En dan begint het aanschuiven.
We starten in Wave 3 en ik had wel gehoord
dat dat de traagste wave was, maar wist ik veel wat dit echt betekende. Vanaf
de start is het een slalommen van jewelste, vertragen, gaatjes zoeken, in de gootjes
lopen, het fietspad opzoeken om toch een doorkomen te vinden. Maar kom, we zijn
vertrokken en ik geraak voor mijn eerste kilometer zowaar aan die 10,2 km/uur.
Ik wil hier vooral ook van genieten, alles proberen in mij op te nemen en
ondertussen toch wel een tempo onderhouden.

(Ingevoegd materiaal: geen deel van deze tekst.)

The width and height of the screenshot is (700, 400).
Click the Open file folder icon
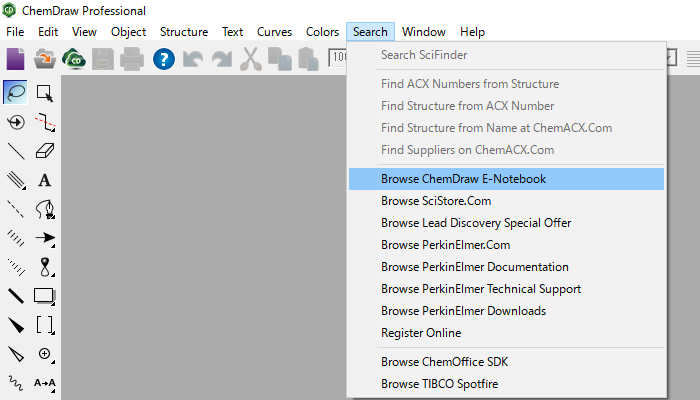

Al snel gaat het omhoog en zie ik
in de verte de Kennedytunnel liggen. Dit is echt direct een stevig stukje
klimmen, maar ik voel dat de Tieltse Poelberg en Nokere Berg hun vruchten
afwerpen. Dit gaat vlot, tempo nog niet te veel optrekken, hartslag af en toe
eens controleren en dan genieten van de Kennedytunnel. Ja, alles is een
eerste keer voor mij. Hier ga ik nog vaak doorrijden en me de bemerking maken :
hier heb ik nog door gelopen ! De ontnuchtering komt al snel erna, weer flink
omhoog richting Craeybeckx tunnel. Ik heb besloten om zelf geen water mee te
nemen maar wel geen enkele bevoorrading over te slaan. Ik heb ook twee gellekes
bij die ik op kilometer 4 en kilometer 11 neem. Ik weet niet of het echt nodig
is, maar het geeft me een gerust gevoel. Aan een tekort aan suikers zal het
alleszins niet liggen.
Voor ik het besef loop ik al door de
ambiance in de stad zelf en het is inderdaad puur genieten. Al wil ik toch wel
mijn tempo aanhouden en blijf ik dus maar op veel plaatsen slalommen om vooruit
te geraken. De kasseien vind ik het lastigst.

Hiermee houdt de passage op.